Rated as high severity, these are: an out of bounds memory access in Chrome’s V8 JavaScript engine (CVE-2017-15401), a privilege escalation in PageState (CVE-2017-15402), a command injection in network_diag (CVE-2017-15403), a symlink traversal in crash_reporter (CVE-2017-15404), and a symlink traversal in cryptohomed (CVE-2017-15405).

Anyone running the stable channel who turned on their Chromebook or Chromebox on or after 27 October would have received an automatic update to version 62.0.3202.74 (or later) so the issue can be fixed by nothing more taxing than a 10-second reboot.

That update, incidentally, also fixed another high-priority flaw, CVE-2017-15400, as well as cured the cascade of Wi-Fi vulnerabilities making up KRACK.

Which all goes to show that while the Chrome OS has suffered far fewer flaws than the “full service” Windows and Apple platforms it would like to supplant, it doesn’t suffer from no flaws at all.

And the number of flaws seems to be increasing as the platform gets more attention.

A few weeks back, the platform was caught by a critical vulnerability (CVE-2017-15361) found in Infineon Trusted Platform Modules (TPMs), rapidly fixed by an update. That issue also affected many PCs, but because Chromebooks use TPMs by design they were smack in the firing line.

Not to mention, there’s also been angst about the small but expanding number of mainly nuisance Chrome extensions – like cryptocurrency miners, adware and web redirectors – targeting the platform’s users from inside Google’s Web Store.

But let’s return to the notion that the bug bounty program is paying off for Google.

A turning point was the record $150,000 Google handed to “celebrity” hacker George Hotz for finding a clutch of high-severity ChromeOS flaws at Google’s Pwnium event held during CanSecWest 2014.

By the time Google turned Pwnium into a year-round bounty programme, lightbulbs lit up inside Google at the PR possibilities. Nowadays you can hardly move for the company’s bounty programmes.

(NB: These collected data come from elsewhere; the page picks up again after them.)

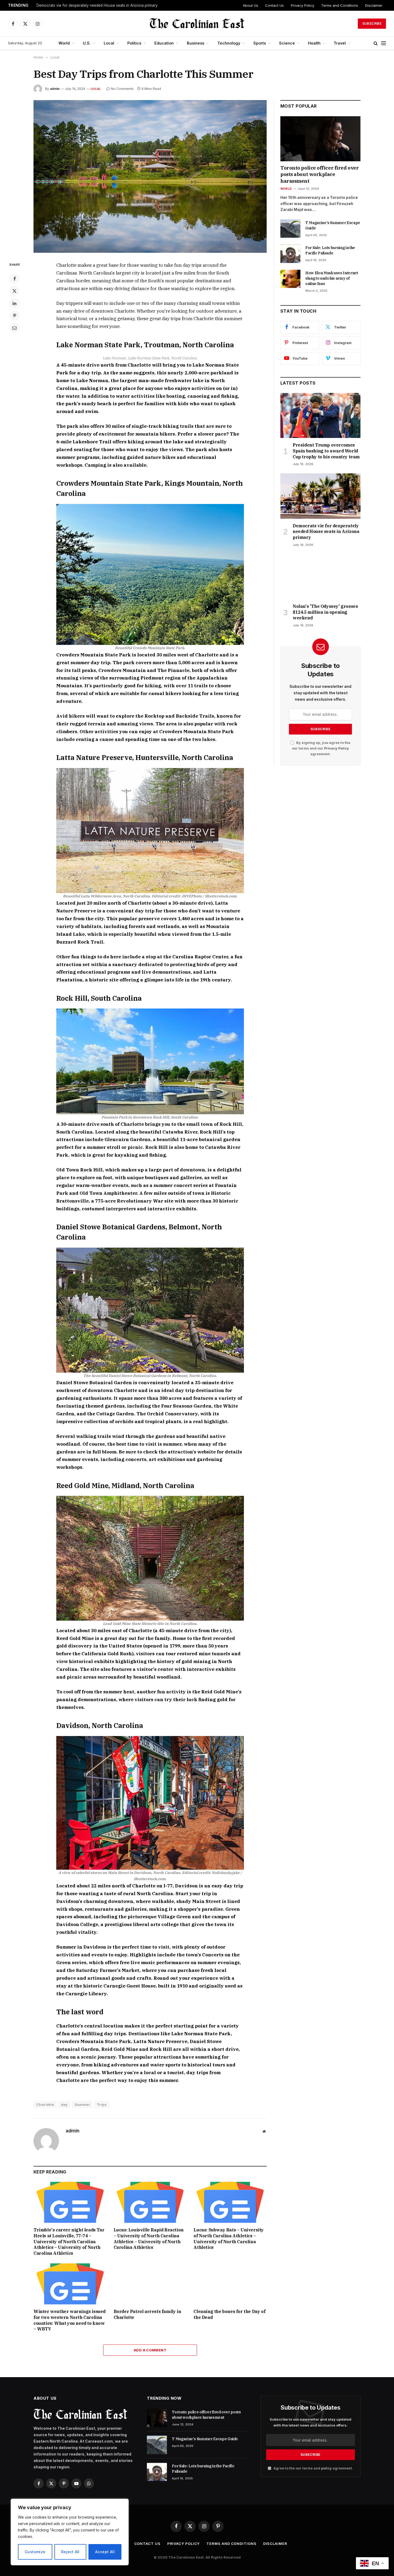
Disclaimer (373, 5)
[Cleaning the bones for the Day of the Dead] (230, 2283)
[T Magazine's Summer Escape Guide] (290, 229)
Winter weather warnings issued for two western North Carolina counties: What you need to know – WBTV (70, 2320)
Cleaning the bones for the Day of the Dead (229, 2314)
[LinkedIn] (14, 303)
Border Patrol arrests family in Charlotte (147, 2314)
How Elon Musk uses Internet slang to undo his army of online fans (331, 278)
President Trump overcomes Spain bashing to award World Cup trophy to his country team (326, 450)
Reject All (70, 2551)
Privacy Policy (302, 5)
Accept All (105, 2551)
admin (55, 89)
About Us (250, 5)
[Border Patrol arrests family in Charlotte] (150, 2283)
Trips (102, 2104)
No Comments (122, 89)
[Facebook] (14, 278)
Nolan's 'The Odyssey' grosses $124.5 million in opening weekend (325, 612)
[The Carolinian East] (197, 24)
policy (326, 2468)
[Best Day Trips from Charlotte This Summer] (150, 176)
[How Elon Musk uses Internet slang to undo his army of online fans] (290, 279)
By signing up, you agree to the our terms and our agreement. (321, 748)
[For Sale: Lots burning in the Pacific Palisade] (290, 253)
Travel (340, 43)
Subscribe (371, 23)
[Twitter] (14, 291)
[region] (70, 2532)
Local (109, 43)
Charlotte (45, 2104)
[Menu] (383, 43)
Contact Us (274, 5)
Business (195, 43)
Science (287, 43)
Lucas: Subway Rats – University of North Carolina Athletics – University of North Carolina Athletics (229, 2238)
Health (314, 43)
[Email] (14, 328)
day (64, 2104)
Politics (134, 43)
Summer (82, 2104)
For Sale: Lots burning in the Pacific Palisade (330, 250)
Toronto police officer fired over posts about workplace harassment (319, 174)
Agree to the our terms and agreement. (313, 2468)
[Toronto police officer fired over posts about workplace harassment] (320, 138)
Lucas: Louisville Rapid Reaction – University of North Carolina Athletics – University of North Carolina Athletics (149, 2238)
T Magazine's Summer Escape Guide (332, 225)
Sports (259, 43)
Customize (35, 2551)
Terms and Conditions (339, 5)
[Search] (376, 43)
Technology (228, 43)
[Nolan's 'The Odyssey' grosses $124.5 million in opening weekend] (320, 576)
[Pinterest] (14, 315)
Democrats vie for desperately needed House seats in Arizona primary (97, 5)
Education (164, 43)
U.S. (87, 43)
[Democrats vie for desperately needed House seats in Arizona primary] (320, 495)
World (64, 43)
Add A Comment (150, 2350)
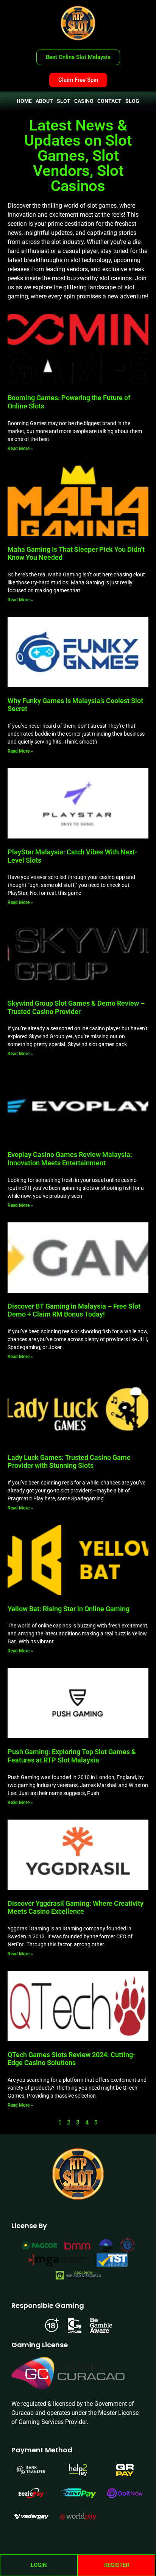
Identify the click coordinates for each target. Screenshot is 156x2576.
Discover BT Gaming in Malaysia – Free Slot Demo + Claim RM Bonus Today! (74, 1310)
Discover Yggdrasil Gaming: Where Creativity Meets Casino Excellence (76, 1907)
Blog (132, 101)
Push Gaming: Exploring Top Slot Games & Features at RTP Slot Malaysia (72, 1756)
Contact (109, 101)
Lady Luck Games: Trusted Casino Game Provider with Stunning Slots (69, 1461)
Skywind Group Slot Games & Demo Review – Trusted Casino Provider (76, 1007)
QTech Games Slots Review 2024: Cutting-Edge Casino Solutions (72, 2059)
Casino (84, 101)
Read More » (20, 448)
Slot (63, 101)
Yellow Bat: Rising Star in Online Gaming (68, 1609)
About (44, 101)
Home (24, 101)
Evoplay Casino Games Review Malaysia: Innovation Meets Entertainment (70, 1159)
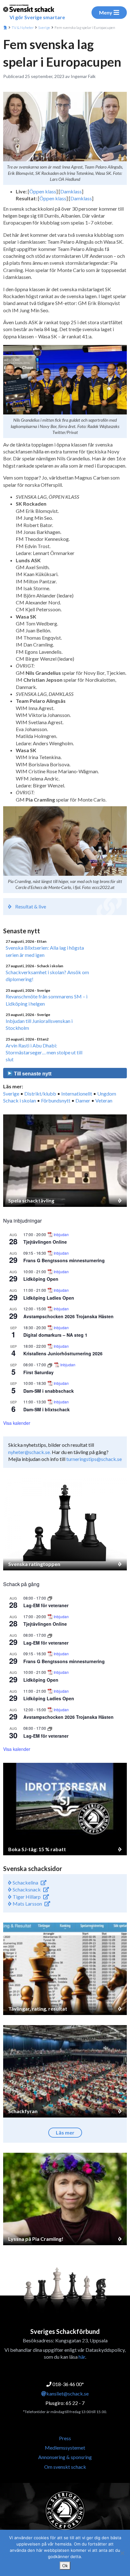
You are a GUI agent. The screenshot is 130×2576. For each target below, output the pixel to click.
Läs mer (65, 2132)
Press (65, 2438)
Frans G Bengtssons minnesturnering (64, 1260)
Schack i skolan (19, 1100)
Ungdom (106, 1093)
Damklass (71, 191)
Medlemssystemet (65, 2448)
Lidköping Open (40, 1279)
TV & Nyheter (23, 27)
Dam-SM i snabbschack (48, 1391)
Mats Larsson (27, 1904)
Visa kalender (16, 1423)
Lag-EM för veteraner (45, 1605)
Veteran (103, 1100)
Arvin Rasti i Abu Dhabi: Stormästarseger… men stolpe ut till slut (44, 1052)
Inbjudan (61, 1234)
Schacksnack (26, 1889)
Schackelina (25, 1882)
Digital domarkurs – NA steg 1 (55, 1335)
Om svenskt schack (65, 2467)
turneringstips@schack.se (94, 1459)
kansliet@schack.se (67, 2393)
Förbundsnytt (55, 1100)
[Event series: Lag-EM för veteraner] (50, 1598)
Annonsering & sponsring (65, 2457)
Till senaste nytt (32, 1073)
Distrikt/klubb (40, 1093)
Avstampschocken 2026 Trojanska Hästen (68, 1316)
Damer (82, 1100)
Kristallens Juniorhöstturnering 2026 (63, 1353)
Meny (105, 12)
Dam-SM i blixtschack (46, 1409)
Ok (65, 2565)
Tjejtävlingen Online (45, 1242)
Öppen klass (42, 191)
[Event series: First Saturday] (50, 1364)
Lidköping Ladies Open (48, 1298)
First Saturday (38, 1372)
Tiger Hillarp (26, 1897)
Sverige (44, 27)
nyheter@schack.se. (29, 1452)
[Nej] (122, 2553)
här (82, 2357)
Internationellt (76, 1093)
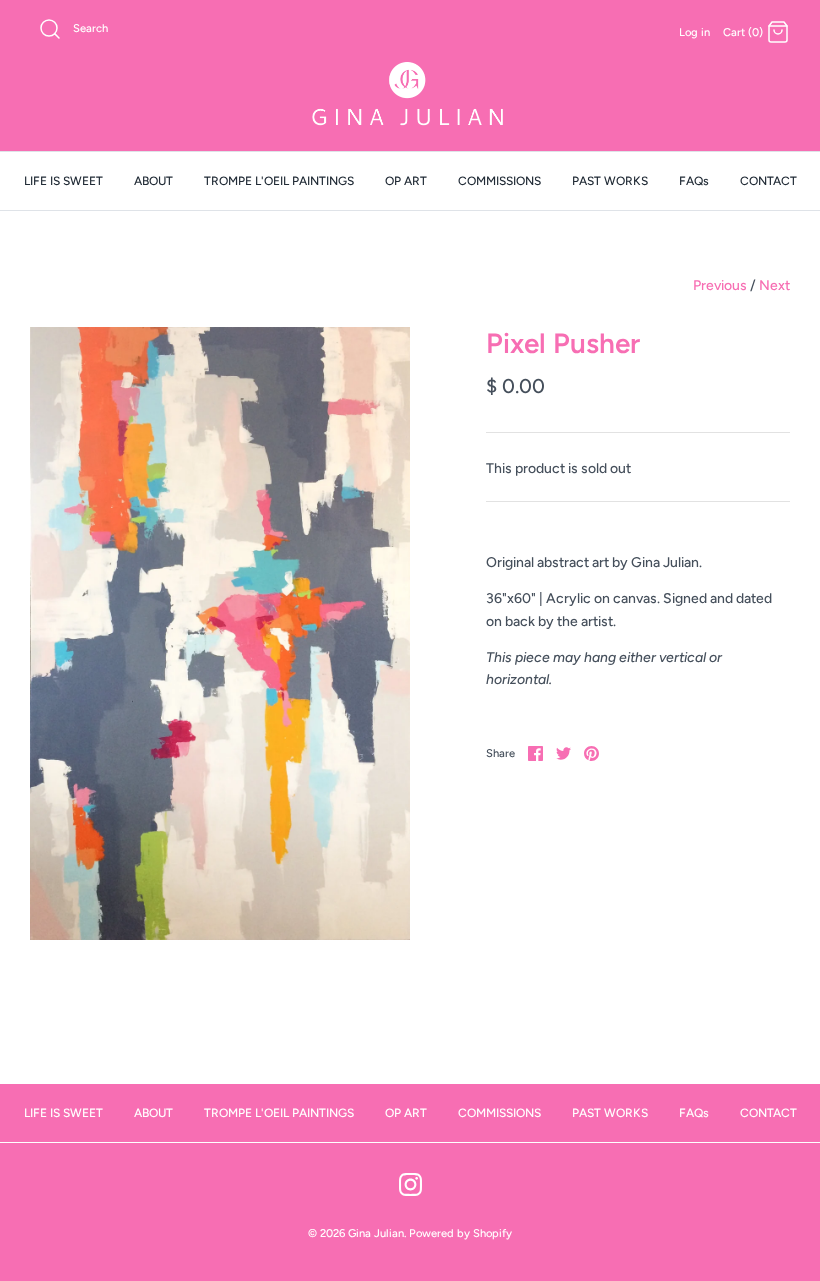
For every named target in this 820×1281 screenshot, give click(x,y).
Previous (720, 285)
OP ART (406, 181)
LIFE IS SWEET (63, 181)
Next (774, 285)
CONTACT (768, 181)
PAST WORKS (610, 181)
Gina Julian (376, 1233)
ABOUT (153, 181)
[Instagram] (410, 1184)
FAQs (694, 181)
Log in (694, 32)
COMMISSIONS (499, 181)
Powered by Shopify (460, 1233)
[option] (220, 633)
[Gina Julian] (410, 96)
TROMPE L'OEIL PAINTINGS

There’s even one to pay people to tell Google about rogue apps inside its Play Store, something the company has been having trouble stopping on its own.

Bug bounties have come a long way since the days a decade ago when critics convinced themselves that offering money for flaws might result in a bidding war won by criminals which, of course, was going to happen anyway.

For Google and others, it’s become a cost-effective way to crowdsource vulnerabilities without having to employ expensive researchers to do it full time.

Google particularly likes bug bounties for Chrome OS because it draws attention to how easy (automated and rapid deployment, installation on mirrored partition) the whole patching and update cycle is on Chromebooks compared to Windows PCs.

Chromebooks aren’t invulnerable. But at least when flaws strike, it’s Google’s problem to worry about, not the users.